Montgomery County’s formula
- Institutional structure matters.
- Start with the facilities that can’t afford to go dark.
- Choose long-term partners, not vendors.
- Think transportation, not just buildings.
- Build at scale when you can.
- Take control of supply where you can.
- Be clear about value.
Going for scale
With the transit depots underway, Montgomery County has set its sights on the most geographically ambitious phase yet: 23 smaller microgrid systems at police stations, rec centers and fire stations spread across the county. The goal is to create a network of community refuges that stays lit when the broader grid goes dark.
“In a major emergency where the power grid goes down, people can come and shelter in place,” Yambrach says. “If it’s during the summer, they can go to a cooler spot; if it’s in the winter, there’s heating. They can charge their cell phones and contact relatives.”
The 23-site scope is deliberate. Doing that many projects together creates economies of scale — on equipment, on installation, and critically, on the operations and maintenance contracts that the county outsources to third parties. Standardizing components across a fleet of facilities makes O&M manageable and keeps long-term costs from spiraling.
Beyond storms: the rising value of community microgrids
That said, Yambrach doesn’t sugarcoat the economics. “I don’t want to dismay anybody, but a lot of these systems have no cost savings — they’re expensive.” The value isn’t in the energy bill. It’s in doing what local government is supposed to do: keep buses running, keep emergency facilities operational, keep communities together when the grid fails.
Quantifying that value isn’t always easy.
“Working with governments, it’s hard to figure out what the value is of a rec center not being able to stay open, or what happens if half of your bus fleet is not operating.” Unlike a hospital or data center, where downtime has a clear dollar figure, the costs of lost public services ripple through communities in ways that don’t show up cleanly on a spreadsheet.”
At the same time, the need for energy resilience is becoming more apparent. It’s no longer just about storm outages. With the rise of data centers, mounting load growth, and rising electricity costs, the grid itself is under strain — pushing more communities to consider controlling at least part of their own supply.
“The conversation is definitely shifting from can microgrids work to how fast can we deploy them and finance them, and to what level of scale can they be the right solution?” said Schneider Electric’s Fakhuri.
That shift reframes Montgomery County’s story.

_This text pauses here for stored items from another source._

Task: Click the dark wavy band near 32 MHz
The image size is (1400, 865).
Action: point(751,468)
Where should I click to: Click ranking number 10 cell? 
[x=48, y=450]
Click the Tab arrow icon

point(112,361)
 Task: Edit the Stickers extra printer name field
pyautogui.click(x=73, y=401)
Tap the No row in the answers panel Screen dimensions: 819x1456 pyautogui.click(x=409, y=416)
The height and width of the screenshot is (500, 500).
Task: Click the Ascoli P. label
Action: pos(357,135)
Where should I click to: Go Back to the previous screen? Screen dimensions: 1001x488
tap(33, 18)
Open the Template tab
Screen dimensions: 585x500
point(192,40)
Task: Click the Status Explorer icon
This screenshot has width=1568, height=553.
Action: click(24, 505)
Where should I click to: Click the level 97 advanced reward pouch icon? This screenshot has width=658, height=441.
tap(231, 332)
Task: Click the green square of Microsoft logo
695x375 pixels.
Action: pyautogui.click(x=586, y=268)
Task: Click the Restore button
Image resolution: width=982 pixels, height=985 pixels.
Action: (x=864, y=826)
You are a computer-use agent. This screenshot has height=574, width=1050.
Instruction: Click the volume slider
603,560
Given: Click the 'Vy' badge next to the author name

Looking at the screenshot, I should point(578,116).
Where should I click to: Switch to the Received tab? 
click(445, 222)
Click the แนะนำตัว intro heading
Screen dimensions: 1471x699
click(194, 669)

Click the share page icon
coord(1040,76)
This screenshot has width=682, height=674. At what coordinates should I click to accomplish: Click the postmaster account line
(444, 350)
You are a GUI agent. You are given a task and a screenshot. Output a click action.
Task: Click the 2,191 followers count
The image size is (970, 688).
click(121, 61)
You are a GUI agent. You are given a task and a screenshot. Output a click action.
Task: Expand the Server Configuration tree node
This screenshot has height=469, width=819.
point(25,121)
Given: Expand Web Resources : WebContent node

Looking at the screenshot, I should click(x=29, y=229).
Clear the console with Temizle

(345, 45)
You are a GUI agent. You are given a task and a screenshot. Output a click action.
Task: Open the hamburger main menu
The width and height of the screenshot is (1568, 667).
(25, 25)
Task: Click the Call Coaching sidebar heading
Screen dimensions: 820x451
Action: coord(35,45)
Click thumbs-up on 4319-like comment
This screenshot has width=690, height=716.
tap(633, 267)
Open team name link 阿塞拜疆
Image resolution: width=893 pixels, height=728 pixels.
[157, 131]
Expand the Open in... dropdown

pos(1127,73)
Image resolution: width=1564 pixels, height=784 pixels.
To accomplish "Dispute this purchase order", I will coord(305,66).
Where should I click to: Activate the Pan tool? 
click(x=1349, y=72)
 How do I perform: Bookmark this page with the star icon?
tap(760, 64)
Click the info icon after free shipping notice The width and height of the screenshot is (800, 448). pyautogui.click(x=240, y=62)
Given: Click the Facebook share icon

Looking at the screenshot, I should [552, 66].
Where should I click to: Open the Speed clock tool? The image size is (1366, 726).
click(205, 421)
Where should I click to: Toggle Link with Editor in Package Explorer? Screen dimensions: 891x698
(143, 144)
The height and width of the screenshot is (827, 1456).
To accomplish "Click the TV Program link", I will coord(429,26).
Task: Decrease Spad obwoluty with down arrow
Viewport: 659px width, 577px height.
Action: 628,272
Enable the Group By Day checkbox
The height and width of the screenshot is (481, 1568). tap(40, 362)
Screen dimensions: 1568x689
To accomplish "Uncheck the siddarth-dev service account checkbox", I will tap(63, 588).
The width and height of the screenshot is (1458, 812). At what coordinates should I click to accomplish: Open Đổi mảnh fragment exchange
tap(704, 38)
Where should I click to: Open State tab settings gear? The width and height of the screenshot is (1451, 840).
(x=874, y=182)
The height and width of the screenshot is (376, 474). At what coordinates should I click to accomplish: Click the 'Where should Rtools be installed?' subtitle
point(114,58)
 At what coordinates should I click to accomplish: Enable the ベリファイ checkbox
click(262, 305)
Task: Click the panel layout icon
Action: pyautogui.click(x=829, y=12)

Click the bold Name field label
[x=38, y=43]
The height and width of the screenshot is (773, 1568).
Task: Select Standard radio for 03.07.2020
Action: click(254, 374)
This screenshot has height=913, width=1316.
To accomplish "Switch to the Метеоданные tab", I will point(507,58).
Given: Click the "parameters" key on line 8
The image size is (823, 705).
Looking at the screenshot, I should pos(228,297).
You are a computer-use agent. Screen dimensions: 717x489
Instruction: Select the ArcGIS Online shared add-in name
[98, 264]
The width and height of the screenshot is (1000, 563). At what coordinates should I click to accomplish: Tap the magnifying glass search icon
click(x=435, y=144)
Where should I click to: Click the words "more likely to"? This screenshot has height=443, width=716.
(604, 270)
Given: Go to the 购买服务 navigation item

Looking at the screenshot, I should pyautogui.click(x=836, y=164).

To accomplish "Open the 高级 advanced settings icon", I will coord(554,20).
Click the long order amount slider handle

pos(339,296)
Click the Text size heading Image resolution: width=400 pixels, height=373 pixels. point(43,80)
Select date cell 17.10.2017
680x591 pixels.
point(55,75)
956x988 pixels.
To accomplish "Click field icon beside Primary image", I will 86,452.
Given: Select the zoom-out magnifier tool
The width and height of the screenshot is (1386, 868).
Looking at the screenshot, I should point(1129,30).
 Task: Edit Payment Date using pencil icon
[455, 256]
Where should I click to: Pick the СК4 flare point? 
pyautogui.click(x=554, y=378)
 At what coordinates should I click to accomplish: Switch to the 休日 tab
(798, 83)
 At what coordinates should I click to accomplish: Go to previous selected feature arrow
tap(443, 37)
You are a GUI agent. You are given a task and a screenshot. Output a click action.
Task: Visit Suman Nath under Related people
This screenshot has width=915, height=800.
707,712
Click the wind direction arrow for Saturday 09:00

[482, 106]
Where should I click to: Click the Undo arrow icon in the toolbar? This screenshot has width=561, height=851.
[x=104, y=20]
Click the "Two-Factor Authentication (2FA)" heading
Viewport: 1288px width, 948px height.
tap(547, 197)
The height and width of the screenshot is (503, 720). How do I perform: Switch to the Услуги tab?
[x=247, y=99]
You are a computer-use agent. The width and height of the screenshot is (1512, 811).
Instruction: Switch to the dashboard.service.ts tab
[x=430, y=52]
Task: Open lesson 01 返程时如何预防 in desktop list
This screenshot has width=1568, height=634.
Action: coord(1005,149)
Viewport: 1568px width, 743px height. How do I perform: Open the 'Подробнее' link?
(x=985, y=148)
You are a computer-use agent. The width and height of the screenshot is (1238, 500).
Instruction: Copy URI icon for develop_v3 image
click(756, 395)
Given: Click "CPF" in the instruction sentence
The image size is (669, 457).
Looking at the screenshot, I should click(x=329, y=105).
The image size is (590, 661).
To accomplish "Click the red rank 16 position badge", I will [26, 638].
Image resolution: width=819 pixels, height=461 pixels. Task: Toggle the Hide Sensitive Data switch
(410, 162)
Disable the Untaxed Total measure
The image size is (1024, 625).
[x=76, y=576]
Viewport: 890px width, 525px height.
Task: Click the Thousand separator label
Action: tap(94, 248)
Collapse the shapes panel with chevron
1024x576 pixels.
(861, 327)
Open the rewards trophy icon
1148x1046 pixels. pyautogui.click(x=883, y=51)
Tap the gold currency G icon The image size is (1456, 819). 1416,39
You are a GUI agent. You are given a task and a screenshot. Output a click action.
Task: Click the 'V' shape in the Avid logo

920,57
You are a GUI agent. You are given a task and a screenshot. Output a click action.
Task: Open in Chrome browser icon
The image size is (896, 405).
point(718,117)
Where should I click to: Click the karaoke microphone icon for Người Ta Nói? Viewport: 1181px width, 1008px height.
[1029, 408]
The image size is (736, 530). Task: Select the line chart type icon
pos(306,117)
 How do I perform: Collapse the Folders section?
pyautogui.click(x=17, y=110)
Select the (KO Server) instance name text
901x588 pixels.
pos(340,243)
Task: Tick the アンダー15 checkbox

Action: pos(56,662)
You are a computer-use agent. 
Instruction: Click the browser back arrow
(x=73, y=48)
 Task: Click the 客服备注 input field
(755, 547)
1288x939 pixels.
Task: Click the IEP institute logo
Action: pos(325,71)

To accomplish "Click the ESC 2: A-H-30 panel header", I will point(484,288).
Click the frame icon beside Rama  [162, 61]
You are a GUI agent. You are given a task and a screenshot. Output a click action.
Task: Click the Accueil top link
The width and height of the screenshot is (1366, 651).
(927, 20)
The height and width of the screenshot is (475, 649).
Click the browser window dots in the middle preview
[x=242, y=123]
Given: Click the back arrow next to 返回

For years, it has been held up as a forward-leaning outlier — a wealthy county doing something others couldn’t. But its real advantage wasn’t money. It was deciding early that resilience is infrastructure, not a pilot project, and building accordingly.
That’s what makes its approach newly relevant.
As the grid grows more constrained, more communities will face the same question Montgomery County answered a decade ago: not whether microgrids make sense on paper, but whether they’re willing to plan for what happens when the grid fails.
Montgomery County chose to act.
Now others may not have the luxury of waiting.